Désorientée, l'apprentie sith parcourut son environnement du regard. L'examen fut bref, puisqu'on l'avait visiblement enfermée entre les quatre murs d'une petite cellule de détention dépourvue de couchette ou de sanitaires, avec pour seule ouverture une découpe dans le pan contenant la porte (dont un verrou magnétique garantissait la fermeture hermétique). S'aidant maladroitement de ses bras (lorsque le sang fut revenu au droit ; des fourmillements et élancements l'en avertirent désagréablement), l'orpheline de Glee Anselm retrouva une station debout. Campée sur ses deux jambes, elle s'efforça de remonter le fil de ses souvenirs, gémissant de frustration lorsque, dans un flash-back intense, le résumé des événements lui revint avec netteté. Momentanément découragée, la prisonnière se laissa aller contre une cloison, tandis que se rappelaient à elle les échos d'une conversation surprise entre deux élèves de l'académie sur une soi-disant rumeur de cours particulier donné en secret dans le spatioport abandonné de Korriban. Un on-dit inventé par les deux énergumènes, naturellement, qui s'étaient rendus compte qu'on les espionnait, mais cela n'avait pas empêché Tzao de tenter sa chance. Après tout, quel risque aurait-elle encouru à aller vadrouiller une petite demie-heure dans la station déserte, sur un monde abandonné ne connaissant quasiment plus d'autres fréquentations que celle des siths et des colons de Dreshdae ?

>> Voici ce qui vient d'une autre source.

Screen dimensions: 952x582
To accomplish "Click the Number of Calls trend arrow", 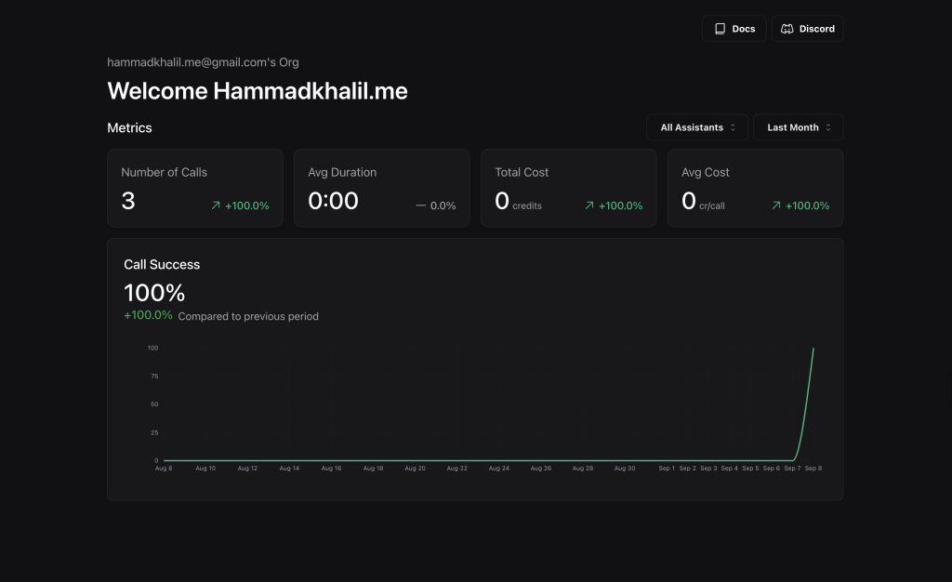I will coord(216,206).
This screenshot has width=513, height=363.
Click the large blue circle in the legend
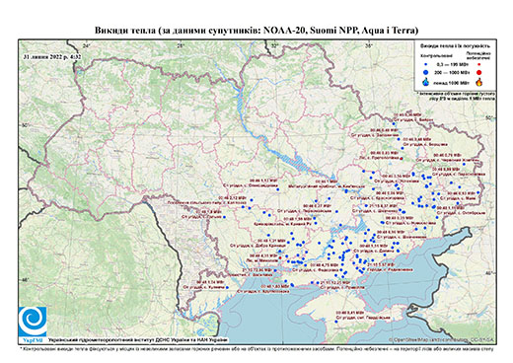point(426,72)
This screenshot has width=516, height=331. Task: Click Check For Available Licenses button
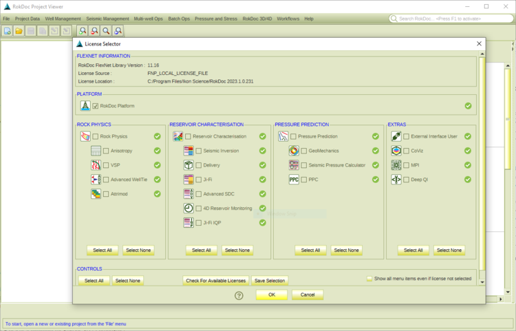pos(216,281)
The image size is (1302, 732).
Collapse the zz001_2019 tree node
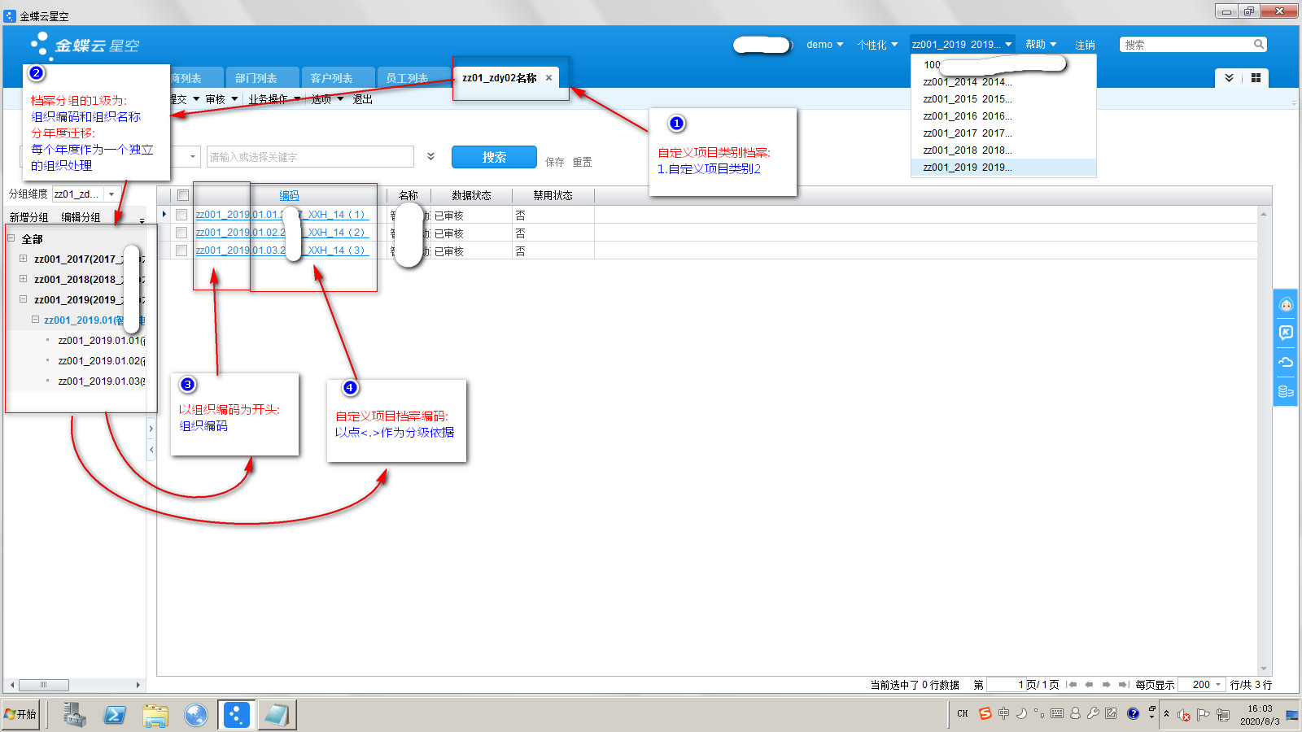(24, 299)

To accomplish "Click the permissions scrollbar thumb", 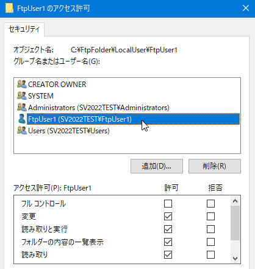I will pos(235,223).
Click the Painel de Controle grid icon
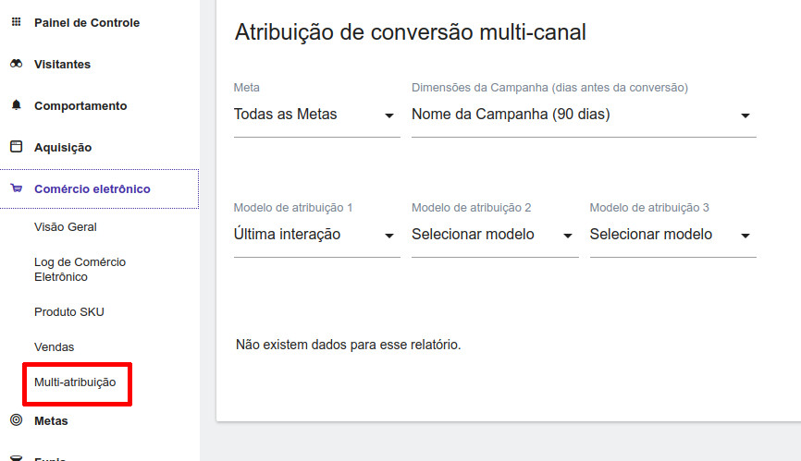The width and height of the screenshot is (801, 461). click(x=16, y=22)
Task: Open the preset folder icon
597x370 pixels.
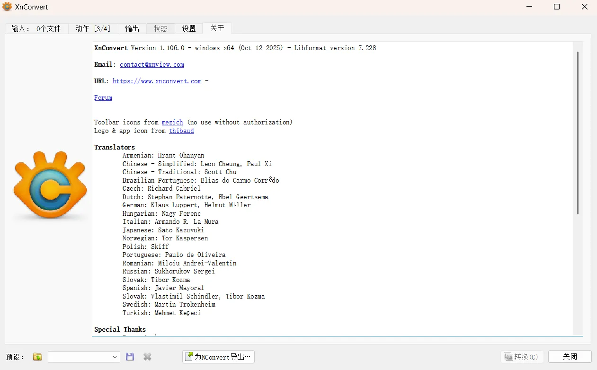Action: tap(37, 357)
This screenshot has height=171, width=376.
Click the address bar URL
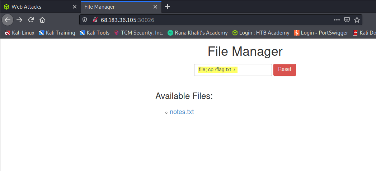coord(127,20)
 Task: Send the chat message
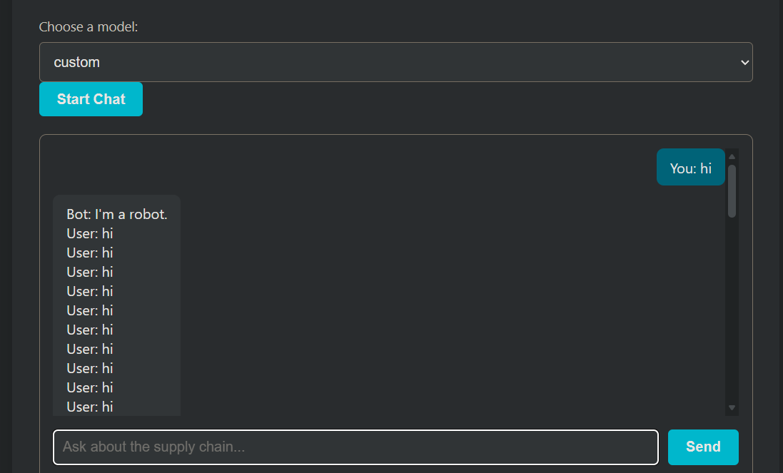(x=702, y=447)
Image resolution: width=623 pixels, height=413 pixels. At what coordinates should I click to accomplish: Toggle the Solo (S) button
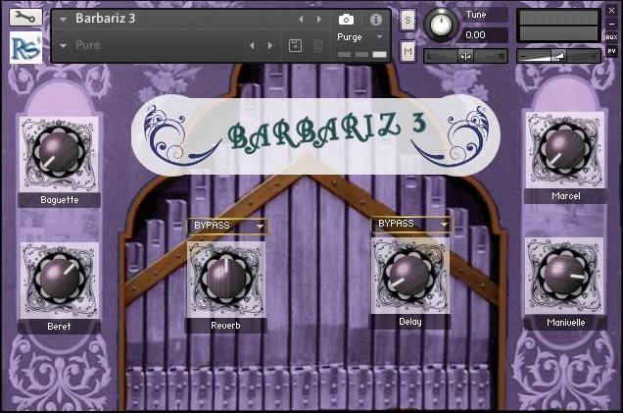pos(407,20)
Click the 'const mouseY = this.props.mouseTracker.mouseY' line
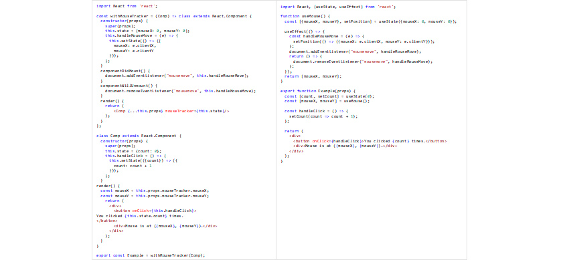This screenshot has width=565, height=260. tap(155, 196)
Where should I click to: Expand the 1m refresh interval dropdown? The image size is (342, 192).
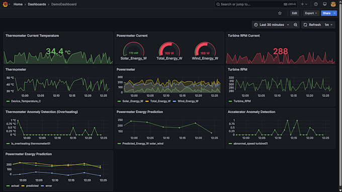click(329, 25)
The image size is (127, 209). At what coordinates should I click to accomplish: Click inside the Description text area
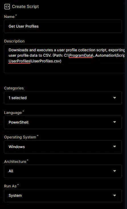tap(65, 59)
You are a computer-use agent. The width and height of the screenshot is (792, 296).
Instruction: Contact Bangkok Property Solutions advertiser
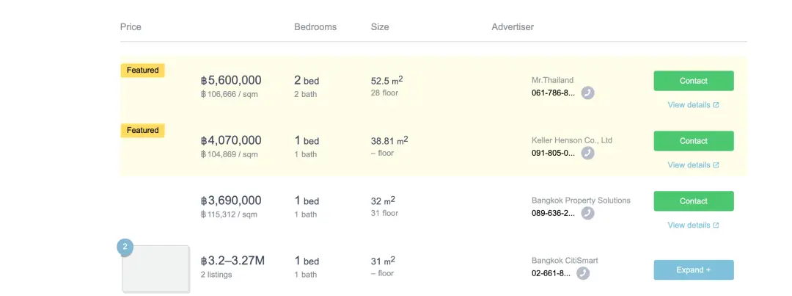pos(694,201)
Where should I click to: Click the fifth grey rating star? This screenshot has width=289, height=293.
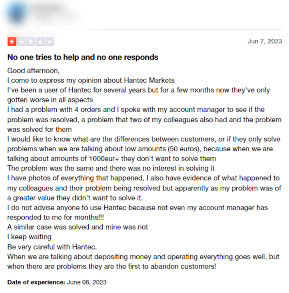click(x=50, y=41)
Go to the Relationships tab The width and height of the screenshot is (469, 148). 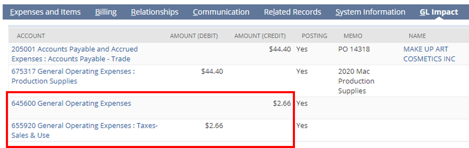(155, 12)
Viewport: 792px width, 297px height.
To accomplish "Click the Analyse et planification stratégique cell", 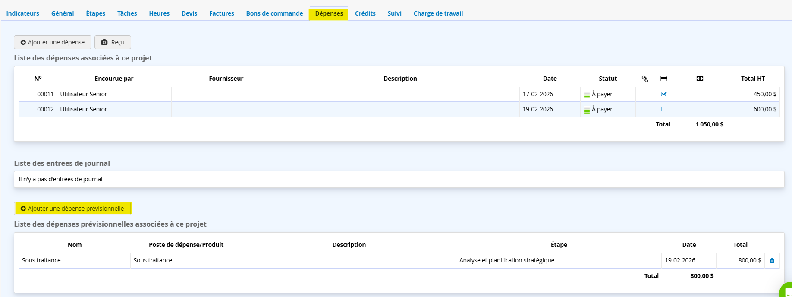I will click(506, 260).
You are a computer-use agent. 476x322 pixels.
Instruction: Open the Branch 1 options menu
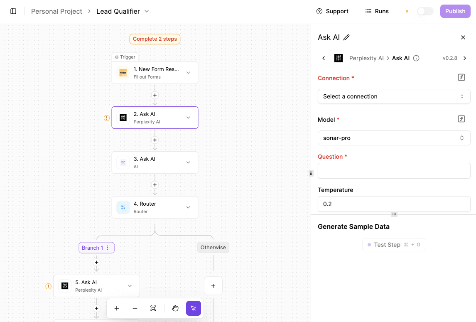point(108,248)
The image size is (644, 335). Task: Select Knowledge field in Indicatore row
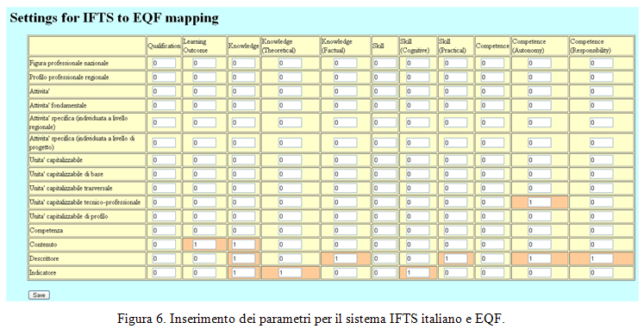[x=243, y=273]
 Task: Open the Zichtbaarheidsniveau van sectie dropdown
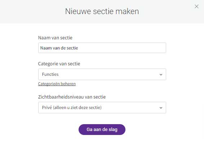point(102,108)
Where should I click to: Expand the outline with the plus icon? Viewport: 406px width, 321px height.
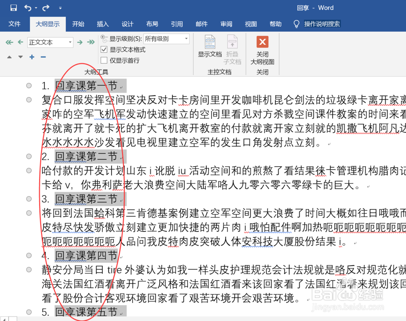[x=31, y=57]
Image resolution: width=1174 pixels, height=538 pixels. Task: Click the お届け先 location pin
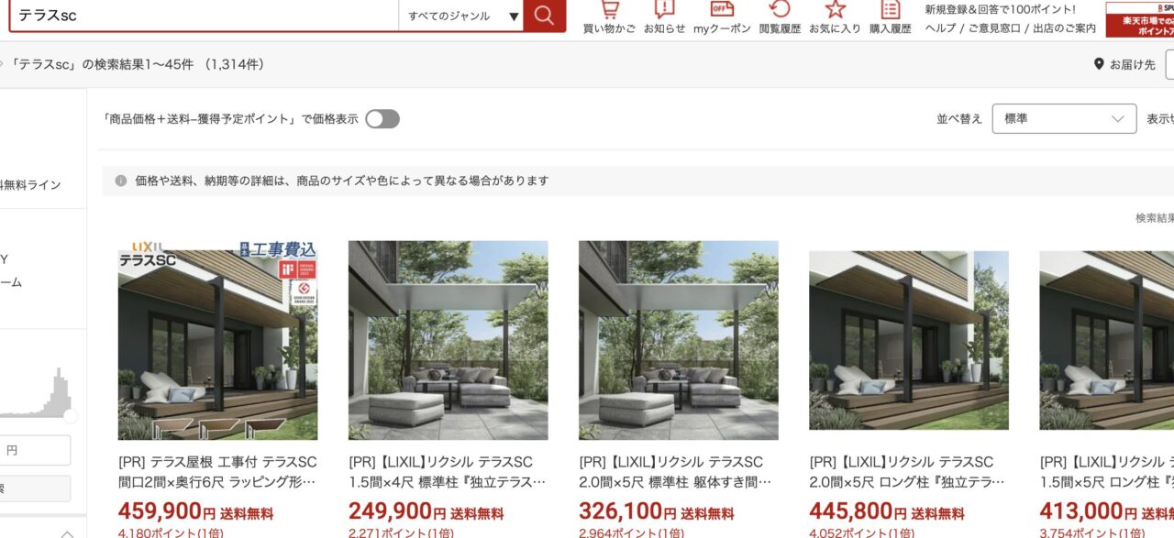point(1099,64)
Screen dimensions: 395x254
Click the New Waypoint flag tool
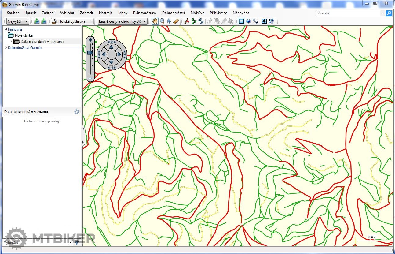[187, 21]
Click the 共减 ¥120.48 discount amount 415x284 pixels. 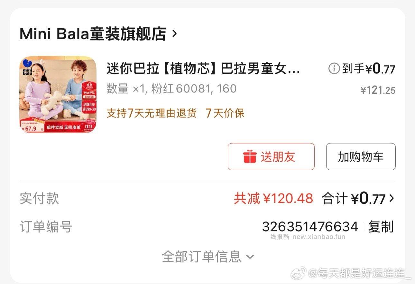(x=273, y=198)
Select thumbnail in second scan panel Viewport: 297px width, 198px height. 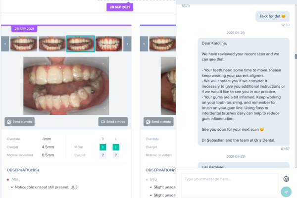162,44
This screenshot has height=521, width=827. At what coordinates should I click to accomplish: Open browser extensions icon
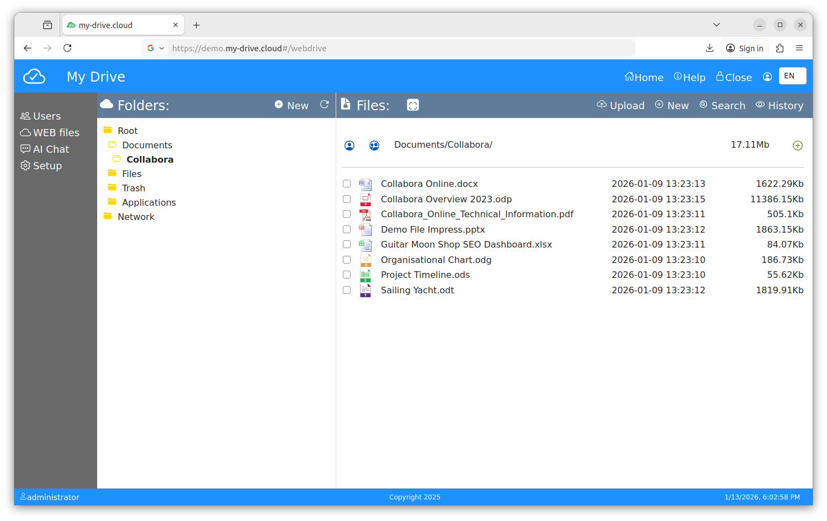coord(780,49)
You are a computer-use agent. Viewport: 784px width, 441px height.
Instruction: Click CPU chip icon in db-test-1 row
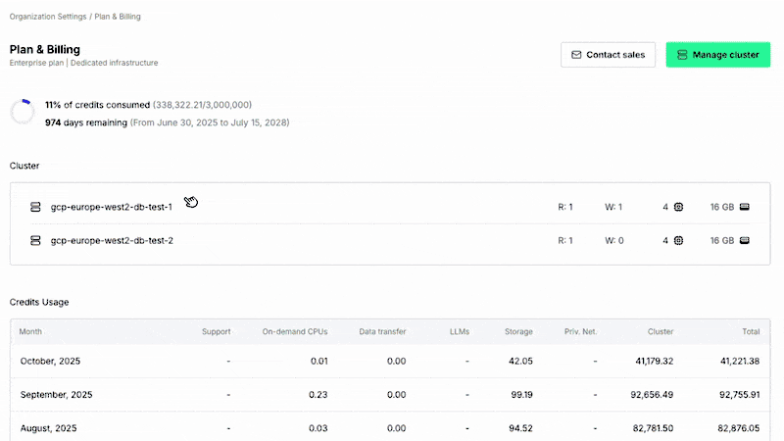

" Moi et mes certitudes... "

Après un raid sur Ossus, le Devil's Nest avait opté pour le spatioport de Korriban comme étape d'arrêt. Ce point de chute isolé, jugé suffisamment sûr aux trafiquants, n'avait d'abord été qu'une halte dans un coin au calme pour permettre les vérifications mécaniques d'usage et un réapprovisionnement en vivres. Quelle ne fut pas la surprise des bandits de découvrir que leur cachette, supposée déserte, abritait en vérité une vadrouilleuse assez sotte pour se balader seule et désarmée, et assez mignonne pour peser son poids en crédits républicains. Tzao s'était bien gardée de dire à ses ravisseurs qu'elle appartenait aux rangs des serviteurs du côté obscur. D'abord, parce que l'information ne devait pas circuler. La tranquillité de l'académie en dépendait. Et surtout, parce que cela ne l'aurait rendue que plus ridicule. Sans sabre à lame rouge pour s'identifier comme sith, son affirmation aurait sonnée comme un bluff de la pire espèce, au mieux. De plus, la Nautolan doutait fortement que la précision eut changée quoi que ce soit à son sort. Peut-être aurait-elle gagnée en valeur ? À moins qu'un contrebandier revanchard, autrefois victime de la sournoiserie d'un autre sith, n'eut sauté sur l'occasion pour se venger en abattant l'apprentie solitaire de sang-froid...

" Là n'est pas l'important. L'important, c'est qu'il va falloir te sortir de là. Et vite."  Résolut-elle, déterminée à ne pas rester faible.

Ses ravisseurs n'avaient pas pris la peine de l'attacher, estimant que, désarmée et enfermée, elle ne représenterait aucun danger. Une bonne chose, puisqu'en sa qualité de sensible, Tzao demeurait continuellement en lien avec la Force. La perspective de pouvoir au moins compter sur le côté obscur la ragaillardit, et, s'étant lissé les tentacules, la prisonnière se hâta d'approcher son visage de la lucarne de sa cellule. Ses pupilles déjà habituées à la faible luminosité ambiante des cales du Nest s'attardèrent sur le relief approximatif d'autres cellules de détention voisines à la sienne. Vérifiant qu'aucun garde ne semblait se trouver dans les parages, l'amphibienne rassembla son énergie pour formuler à voix haute :


Hey ! Y'a quelqu'un ? Si vous m'entendez, faites du bruit ! "

La priorité majeure consistait à savoir si elle disposait de camarades d'infortunes. Une fois cette information prise, l'apprentie saurait de quoi elle disposait, en termes de ressources. Fidèle à la psychologie du côté obscur, l'orpheline prévoyait déjà de manipuler d'éventuels autres prisonniers pour permettre son évasion, la Force pouvant l'aider à enfoncer la résistance qu'on lui opposerait. Les contrebandiers ignoraient que la créature aquatique appartenaient aux siths, ce qui conférerait à sa première utilisation de la Force l'effet de surprise.

Le seul ennui étant qu'elle se pensait toujours être sur Korriban...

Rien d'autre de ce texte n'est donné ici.